Collected data:
+++
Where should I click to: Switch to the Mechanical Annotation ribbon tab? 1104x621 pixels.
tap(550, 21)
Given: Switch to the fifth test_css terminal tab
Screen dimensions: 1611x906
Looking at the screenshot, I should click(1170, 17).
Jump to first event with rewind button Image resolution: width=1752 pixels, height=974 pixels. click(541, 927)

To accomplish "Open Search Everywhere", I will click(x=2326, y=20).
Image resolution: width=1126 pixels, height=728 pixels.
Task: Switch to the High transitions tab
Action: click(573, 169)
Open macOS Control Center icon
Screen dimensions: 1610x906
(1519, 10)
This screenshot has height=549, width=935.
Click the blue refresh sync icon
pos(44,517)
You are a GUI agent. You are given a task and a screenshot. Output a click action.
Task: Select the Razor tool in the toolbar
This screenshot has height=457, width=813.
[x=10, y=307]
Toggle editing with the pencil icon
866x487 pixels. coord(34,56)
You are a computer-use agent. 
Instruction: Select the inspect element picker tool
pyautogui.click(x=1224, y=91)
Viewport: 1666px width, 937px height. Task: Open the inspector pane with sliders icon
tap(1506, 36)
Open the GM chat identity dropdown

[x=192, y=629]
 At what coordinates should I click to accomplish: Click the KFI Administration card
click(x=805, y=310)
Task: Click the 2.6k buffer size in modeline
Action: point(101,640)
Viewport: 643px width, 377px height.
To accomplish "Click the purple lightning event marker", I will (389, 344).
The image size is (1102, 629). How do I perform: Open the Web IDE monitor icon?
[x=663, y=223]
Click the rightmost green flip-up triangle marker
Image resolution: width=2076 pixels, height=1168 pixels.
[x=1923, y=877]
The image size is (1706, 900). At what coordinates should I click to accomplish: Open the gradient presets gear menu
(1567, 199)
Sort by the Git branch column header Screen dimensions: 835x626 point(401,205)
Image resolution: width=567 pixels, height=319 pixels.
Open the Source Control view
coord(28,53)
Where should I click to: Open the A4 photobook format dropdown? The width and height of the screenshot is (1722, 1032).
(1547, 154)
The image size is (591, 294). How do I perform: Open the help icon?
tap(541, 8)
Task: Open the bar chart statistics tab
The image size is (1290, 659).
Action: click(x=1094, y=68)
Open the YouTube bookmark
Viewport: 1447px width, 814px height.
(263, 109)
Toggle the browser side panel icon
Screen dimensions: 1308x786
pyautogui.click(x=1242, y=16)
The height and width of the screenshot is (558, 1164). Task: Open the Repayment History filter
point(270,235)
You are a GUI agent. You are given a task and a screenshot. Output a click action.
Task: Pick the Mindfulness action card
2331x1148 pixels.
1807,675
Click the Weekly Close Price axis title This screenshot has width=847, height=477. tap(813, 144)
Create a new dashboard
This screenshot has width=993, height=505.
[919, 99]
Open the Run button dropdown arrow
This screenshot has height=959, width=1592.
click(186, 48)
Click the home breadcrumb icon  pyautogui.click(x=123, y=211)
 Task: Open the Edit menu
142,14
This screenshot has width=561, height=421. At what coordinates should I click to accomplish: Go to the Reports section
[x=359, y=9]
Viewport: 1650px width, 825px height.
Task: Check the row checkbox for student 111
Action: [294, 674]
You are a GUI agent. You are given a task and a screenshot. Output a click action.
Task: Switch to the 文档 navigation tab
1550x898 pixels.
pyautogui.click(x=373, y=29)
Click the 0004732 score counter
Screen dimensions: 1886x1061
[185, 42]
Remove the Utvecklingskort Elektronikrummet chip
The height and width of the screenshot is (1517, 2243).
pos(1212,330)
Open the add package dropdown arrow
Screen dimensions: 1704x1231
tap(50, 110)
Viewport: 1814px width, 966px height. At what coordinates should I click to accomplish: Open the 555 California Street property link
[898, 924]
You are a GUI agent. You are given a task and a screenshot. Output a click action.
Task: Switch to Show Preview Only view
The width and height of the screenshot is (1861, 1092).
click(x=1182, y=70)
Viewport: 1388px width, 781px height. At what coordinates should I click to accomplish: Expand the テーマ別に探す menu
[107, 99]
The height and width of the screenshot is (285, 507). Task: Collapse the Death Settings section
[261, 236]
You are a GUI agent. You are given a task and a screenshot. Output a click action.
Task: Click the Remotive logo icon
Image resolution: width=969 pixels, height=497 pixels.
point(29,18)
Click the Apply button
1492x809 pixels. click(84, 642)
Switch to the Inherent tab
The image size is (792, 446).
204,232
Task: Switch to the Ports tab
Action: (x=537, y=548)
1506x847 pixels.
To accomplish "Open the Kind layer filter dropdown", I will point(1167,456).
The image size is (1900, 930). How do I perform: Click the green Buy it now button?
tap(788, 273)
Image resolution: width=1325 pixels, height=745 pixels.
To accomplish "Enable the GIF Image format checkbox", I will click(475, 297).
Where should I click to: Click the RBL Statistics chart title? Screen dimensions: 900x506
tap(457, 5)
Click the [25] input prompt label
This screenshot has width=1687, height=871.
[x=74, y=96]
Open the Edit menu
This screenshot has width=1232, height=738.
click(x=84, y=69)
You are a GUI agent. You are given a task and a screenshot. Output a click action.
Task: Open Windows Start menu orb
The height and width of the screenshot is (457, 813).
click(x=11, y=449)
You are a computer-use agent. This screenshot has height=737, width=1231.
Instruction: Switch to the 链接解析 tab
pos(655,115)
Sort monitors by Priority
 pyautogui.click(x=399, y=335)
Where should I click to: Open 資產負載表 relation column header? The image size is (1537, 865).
+++
TASK: When a line in the records holds the string "header", copy that line.

TASK RESULT:
Sort by the Git branch column header Screen dimensions: 835x626 point(401,205)
Where should I click to: Open 資產負載表 relation column header? The image size is (1537, 865).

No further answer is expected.